Without the expert opinion on damages, the claim failed to satisfy the fifth prong injury element.
XYZ had also argued that their statements on their blog should not even constitute commercial advertising or promotion covered by the Lanham Act – but the Fourth Circuit declined to consider that argument.
With respect to the statements regarding the unavailability of domains, the Fourth Circuit agreed that these were opinion or puffery.
Statements of opinion, rather than fact, cannot be the basis of a Lanham Act claim. And the Act does not reach what is known as “puffery” – “exaggerated advertising, blustering, and boasting,” or “vague” and “general claim[s] of superiority” – on the theory that no reasonable person would rely on such superlatives.

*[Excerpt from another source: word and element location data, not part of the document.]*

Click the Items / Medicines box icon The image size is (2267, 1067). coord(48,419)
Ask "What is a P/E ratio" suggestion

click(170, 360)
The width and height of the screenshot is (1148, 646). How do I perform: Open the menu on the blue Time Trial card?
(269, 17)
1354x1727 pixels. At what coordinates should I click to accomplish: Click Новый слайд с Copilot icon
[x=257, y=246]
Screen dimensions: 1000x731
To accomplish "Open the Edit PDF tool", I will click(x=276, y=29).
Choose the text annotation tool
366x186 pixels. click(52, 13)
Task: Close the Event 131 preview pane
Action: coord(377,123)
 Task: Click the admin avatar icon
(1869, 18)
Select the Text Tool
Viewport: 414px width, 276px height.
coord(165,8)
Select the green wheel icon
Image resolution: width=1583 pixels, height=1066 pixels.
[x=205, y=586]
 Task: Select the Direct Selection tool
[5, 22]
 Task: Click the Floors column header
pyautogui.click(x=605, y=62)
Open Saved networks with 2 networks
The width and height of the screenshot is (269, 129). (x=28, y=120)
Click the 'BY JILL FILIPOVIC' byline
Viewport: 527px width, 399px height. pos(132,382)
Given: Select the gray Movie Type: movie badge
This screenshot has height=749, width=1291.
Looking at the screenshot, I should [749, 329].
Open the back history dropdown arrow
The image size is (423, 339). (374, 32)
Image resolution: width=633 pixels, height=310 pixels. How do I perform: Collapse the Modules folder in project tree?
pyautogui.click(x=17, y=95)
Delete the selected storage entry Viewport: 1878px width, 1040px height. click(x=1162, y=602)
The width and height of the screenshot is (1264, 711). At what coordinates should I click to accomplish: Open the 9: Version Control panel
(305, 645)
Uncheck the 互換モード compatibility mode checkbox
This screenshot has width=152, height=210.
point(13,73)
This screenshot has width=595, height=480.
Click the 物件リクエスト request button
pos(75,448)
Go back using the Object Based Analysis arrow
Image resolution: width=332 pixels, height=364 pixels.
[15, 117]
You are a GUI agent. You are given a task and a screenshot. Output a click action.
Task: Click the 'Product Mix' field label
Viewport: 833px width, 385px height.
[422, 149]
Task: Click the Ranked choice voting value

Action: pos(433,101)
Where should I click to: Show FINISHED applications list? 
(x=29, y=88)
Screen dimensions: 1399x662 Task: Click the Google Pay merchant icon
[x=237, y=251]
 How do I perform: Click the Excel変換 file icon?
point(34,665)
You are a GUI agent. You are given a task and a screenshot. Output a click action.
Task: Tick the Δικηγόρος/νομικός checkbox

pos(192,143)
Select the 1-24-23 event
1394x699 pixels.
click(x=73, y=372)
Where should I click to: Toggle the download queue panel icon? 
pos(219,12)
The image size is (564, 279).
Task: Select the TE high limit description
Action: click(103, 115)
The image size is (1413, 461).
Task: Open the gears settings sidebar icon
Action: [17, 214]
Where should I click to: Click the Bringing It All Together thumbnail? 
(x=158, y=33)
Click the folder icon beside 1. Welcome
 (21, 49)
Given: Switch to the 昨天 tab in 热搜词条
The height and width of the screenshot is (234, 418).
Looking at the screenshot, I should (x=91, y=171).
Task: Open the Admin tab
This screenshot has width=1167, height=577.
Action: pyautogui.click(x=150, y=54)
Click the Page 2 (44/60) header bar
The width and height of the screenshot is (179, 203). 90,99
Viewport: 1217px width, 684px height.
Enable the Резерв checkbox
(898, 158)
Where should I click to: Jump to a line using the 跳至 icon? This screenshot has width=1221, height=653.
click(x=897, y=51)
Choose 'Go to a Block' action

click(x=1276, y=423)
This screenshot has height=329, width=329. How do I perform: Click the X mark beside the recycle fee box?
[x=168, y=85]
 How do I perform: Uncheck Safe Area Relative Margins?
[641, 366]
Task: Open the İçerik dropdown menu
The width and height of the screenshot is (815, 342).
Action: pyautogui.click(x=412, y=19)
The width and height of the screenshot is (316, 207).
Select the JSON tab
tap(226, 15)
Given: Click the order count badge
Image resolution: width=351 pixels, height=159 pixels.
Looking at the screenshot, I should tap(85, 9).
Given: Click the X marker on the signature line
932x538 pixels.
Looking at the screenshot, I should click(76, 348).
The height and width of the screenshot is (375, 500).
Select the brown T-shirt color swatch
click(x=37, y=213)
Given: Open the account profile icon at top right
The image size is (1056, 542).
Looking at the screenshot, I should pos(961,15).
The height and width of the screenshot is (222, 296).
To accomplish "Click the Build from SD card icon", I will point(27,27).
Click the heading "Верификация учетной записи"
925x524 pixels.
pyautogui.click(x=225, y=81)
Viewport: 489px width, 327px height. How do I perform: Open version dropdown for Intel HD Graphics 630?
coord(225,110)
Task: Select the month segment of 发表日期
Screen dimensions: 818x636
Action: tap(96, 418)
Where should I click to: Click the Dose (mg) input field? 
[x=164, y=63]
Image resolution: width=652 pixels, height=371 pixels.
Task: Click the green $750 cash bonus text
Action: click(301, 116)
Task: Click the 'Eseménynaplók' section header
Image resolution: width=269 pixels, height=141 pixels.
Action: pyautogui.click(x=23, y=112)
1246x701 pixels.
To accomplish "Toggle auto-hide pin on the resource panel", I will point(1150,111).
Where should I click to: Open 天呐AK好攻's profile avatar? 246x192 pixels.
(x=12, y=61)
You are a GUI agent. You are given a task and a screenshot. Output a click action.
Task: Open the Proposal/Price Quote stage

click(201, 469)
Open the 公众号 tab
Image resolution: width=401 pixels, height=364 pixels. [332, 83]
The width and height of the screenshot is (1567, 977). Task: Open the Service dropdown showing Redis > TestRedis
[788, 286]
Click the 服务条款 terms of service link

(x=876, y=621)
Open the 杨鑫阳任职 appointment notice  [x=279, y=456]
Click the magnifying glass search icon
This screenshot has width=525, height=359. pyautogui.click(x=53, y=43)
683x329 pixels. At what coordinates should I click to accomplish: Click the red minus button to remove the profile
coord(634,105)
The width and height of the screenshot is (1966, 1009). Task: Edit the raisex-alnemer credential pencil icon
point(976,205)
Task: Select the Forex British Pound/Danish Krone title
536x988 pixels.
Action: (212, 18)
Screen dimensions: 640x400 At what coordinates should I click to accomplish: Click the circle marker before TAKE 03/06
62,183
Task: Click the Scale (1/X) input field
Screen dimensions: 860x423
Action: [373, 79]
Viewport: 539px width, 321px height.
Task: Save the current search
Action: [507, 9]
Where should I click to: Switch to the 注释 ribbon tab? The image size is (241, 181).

Like the district court, we think that XYZ’s statements concerning the availability of desirable .com names constitute opinion or puffery, not statements of fact on which reasonable consumers could rely. XYZ’s YouTube video claim that it is “impossible to find the domain name that you want,” we conclude, cannot be interpreted as a verifiable statement of objective fact. That is in part thanks to the indefinite nature of the referenced “you”: Whether an anonymous “you” can find the domain name of his or her choosing is not something that can be proven true or false. . . . [XYZ’s CEO’s] claim during his interview that “[a]ll of the good real estate is taken.” J.A. 593. As the district court explained, what counts as a “good” domain name is a matter of opinion, not fact. . . [Regarding his] next sentence – “The only thing that’s left is something with a dash or maybe three dashes and a couple of numbers in it,” . . . we read the two sentences together, and in context, we think that the overall message must be construed as one of subjective opinion: The available .com names are not “good” because they involve dashes and numbers. And while [he] may have exaggerated when he said that the “only [.com names] left” are of the dashes and numbers variety, that is precisely the kind of puffery or bluster on which no reasonable consumer would rely
Finally, the statement that 99% of all registrar searches result in a “taken” page, unfortunately for Verisign, is provably true. Of the two billion searches Verisign receives each month for .com domains, fewer than three million are actually registered (less than 0.15%).
Accordingly, the Fourth Circuit sided with XYZ and affirmed the district court’s grant of summary judgement.